What are the key properties of N-(1H-isoindol-5-yl)-2-(5-methoxy-1,3-dihydroisoindol-2-yl)-5,6,7,8-tetrahydropyrido[3,4-d]pyrimidin-4-amine?

N-(1H-isoindol-5-yl)-2-(5-methoxy-1,3-dihydroisoindol-2-yl)-5,6,7,8-tetrahydropyrido[3,4-d]pyrimidin-4-amine has a molecular weight of 412.50 g/mol, XLogP of 3.33, 4 rotatable bonds, 2 hydrogen bond donors, and 7 hydrogen bond acceptors.

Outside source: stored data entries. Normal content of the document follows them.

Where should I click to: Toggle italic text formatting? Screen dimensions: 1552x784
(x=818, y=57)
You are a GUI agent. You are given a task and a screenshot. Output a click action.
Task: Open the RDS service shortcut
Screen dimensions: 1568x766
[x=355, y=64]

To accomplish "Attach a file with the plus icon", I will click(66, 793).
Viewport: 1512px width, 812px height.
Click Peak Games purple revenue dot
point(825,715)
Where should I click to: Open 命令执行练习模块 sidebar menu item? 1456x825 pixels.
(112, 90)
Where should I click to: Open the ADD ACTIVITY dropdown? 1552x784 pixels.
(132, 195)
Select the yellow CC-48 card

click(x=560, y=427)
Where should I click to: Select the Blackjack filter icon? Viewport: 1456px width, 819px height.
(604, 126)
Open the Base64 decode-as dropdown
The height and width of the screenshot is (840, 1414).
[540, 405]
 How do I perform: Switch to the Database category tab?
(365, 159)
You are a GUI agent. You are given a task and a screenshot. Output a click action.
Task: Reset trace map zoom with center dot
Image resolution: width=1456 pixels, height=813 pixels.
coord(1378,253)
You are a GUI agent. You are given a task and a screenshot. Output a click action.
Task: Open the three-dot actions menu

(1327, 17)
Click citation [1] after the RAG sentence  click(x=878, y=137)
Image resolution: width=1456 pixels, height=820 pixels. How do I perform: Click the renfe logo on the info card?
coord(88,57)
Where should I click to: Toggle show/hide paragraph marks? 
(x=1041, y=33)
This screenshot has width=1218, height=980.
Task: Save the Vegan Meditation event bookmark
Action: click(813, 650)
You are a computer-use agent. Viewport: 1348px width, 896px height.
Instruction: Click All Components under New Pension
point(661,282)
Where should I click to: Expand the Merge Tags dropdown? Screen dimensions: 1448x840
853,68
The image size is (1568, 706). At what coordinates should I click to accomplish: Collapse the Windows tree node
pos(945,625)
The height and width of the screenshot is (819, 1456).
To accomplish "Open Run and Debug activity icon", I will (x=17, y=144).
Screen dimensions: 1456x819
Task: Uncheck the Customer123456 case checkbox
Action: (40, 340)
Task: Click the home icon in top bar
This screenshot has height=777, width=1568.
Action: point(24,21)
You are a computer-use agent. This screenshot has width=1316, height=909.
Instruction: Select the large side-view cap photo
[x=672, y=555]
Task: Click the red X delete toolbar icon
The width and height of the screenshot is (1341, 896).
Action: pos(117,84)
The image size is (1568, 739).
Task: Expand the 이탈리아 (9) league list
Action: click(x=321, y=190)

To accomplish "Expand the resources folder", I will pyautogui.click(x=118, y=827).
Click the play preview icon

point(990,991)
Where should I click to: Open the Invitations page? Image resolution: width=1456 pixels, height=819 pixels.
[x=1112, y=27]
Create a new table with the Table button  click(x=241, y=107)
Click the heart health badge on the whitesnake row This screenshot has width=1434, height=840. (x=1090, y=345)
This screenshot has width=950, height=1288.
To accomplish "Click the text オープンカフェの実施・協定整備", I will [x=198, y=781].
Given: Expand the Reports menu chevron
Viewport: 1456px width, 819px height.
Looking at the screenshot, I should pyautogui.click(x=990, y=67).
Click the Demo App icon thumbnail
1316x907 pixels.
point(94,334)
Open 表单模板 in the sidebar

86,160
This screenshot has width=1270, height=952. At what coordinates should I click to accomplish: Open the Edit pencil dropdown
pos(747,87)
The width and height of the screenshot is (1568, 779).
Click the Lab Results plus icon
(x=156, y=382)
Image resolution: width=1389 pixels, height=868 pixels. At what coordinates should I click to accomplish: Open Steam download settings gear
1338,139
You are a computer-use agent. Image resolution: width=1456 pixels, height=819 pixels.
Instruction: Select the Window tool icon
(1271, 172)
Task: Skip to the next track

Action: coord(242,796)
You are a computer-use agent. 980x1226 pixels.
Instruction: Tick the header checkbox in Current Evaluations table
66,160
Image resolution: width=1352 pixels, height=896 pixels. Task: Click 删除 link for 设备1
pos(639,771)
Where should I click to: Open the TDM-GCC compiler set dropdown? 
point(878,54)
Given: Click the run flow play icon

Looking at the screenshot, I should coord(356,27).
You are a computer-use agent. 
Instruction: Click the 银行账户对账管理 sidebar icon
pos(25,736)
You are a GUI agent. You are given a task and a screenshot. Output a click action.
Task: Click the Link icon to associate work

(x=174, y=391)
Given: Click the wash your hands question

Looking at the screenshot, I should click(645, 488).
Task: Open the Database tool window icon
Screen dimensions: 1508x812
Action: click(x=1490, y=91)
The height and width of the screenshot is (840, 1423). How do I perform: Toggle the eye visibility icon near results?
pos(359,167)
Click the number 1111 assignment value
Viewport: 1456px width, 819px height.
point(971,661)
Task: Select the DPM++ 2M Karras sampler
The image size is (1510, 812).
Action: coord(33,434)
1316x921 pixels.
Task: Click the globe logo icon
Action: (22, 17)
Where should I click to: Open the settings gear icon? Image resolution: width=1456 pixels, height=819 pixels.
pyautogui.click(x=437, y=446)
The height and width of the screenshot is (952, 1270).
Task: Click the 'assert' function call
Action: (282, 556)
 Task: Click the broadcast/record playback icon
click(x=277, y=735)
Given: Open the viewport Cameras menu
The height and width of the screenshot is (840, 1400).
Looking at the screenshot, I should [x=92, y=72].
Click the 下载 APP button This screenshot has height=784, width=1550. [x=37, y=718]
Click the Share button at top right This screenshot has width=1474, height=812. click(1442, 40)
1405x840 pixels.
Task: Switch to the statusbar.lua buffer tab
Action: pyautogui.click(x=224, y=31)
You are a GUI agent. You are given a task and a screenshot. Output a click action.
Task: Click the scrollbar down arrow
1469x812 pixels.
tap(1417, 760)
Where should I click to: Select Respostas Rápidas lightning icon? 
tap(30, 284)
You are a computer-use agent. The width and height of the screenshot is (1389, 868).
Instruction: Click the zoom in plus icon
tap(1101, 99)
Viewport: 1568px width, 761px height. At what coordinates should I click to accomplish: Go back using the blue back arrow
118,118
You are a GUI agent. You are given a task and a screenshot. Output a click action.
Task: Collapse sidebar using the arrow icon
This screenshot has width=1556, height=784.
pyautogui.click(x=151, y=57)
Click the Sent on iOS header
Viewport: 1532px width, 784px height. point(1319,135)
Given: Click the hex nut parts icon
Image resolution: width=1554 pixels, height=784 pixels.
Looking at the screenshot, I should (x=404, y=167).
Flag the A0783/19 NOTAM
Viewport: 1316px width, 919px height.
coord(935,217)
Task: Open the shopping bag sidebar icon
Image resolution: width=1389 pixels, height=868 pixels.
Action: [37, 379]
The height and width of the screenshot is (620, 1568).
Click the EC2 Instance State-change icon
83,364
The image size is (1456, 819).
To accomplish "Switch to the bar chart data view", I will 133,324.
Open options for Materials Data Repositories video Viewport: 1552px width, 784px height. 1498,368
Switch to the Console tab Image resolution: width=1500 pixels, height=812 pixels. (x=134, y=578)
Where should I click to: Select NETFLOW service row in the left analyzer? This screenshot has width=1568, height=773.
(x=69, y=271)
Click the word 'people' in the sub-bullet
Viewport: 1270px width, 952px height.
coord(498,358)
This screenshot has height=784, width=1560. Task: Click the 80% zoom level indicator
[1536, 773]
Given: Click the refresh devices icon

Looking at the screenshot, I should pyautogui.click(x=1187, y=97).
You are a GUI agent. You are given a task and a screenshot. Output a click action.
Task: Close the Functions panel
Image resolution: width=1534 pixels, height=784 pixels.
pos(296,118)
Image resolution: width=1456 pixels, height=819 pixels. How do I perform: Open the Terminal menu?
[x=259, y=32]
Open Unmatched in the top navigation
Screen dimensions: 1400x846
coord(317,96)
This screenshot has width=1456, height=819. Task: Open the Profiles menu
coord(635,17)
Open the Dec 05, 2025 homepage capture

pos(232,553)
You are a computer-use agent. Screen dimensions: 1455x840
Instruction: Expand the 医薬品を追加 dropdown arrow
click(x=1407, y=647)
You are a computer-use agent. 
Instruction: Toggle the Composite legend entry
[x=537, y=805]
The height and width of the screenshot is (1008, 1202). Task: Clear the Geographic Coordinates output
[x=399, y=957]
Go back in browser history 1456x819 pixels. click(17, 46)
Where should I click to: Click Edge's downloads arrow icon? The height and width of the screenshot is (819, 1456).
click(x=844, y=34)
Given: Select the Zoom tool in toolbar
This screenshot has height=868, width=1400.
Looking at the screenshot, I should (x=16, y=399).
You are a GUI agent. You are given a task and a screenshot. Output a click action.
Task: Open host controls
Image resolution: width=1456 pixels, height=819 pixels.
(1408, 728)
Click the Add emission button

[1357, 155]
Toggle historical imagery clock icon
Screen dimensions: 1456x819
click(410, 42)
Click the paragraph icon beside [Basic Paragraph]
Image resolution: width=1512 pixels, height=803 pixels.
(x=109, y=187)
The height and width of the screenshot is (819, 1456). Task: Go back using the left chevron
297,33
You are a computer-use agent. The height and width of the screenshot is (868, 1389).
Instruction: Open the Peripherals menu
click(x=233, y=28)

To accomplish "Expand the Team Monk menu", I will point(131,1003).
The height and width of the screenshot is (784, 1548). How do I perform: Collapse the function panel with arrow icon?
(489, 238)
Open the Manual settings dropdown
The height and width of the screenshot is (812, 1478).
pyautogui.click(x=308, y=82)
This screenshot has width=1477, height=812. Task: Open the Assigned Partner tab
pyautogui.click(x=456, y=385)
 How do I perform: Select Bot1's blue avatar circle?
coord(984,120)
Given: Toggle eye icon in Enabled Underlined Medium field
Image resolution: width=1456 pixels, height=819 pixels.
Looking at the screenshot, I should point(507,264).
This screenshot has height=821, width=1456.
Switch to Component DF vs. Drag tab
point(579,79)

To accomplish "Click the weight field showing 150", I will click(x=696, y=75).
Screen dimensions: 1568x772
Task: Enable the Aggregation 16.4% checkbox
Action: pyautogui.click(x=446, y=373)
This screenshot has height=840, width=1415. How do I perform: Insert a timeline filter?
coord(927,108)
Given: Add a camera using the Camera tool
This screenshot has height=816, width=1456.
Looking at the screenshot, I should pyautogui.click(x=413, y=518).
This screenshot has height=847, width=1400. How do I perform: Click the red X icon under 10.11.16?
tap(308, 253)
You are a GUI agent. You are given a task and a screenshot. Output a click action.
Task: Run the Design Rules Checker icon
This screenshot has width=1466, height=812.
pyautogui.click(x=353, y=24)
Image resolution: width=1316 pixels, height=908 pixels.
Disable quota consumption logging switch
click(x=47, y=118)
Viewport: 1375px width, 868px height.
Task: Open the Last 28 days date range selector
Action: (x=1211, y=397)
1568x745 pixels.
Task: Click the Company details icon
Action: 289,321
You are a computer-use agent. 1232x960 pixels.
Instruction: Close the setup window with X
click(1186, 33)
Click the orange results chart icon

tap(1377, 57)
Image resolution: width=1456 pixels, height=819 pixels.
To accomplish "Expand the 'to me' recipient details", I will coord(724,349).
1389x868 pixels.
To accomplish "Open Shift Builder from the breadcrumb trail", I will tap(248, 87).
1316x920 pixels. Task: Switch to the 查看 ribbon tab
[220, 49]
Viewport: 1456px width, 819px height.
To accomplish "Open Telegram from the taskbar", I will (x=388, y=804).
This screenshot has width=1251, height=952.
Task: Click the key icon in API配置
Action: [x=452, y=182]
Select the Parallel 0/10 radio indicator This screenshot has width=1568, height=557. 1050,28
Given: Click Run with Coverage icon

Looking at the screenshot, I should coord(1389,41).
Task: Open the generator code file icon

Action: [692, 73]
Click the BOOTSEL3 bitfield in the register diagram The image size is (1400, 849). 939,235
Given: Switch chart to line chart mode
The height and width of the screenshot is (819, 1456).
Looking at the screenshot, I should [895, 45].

Where does this data come from?

All data for N-(1H-isoindol-5-yl)-2-(5-methoxy-1,3-dihydroisoindol-2-yl)-5,6,7,8-tetrahydropyrido[3,4-d]pyrimidin-4-amine is sourced from PubChem (CID 147787453), the world's largest open chemistry database maintained by the National Library of Medicine (NIH).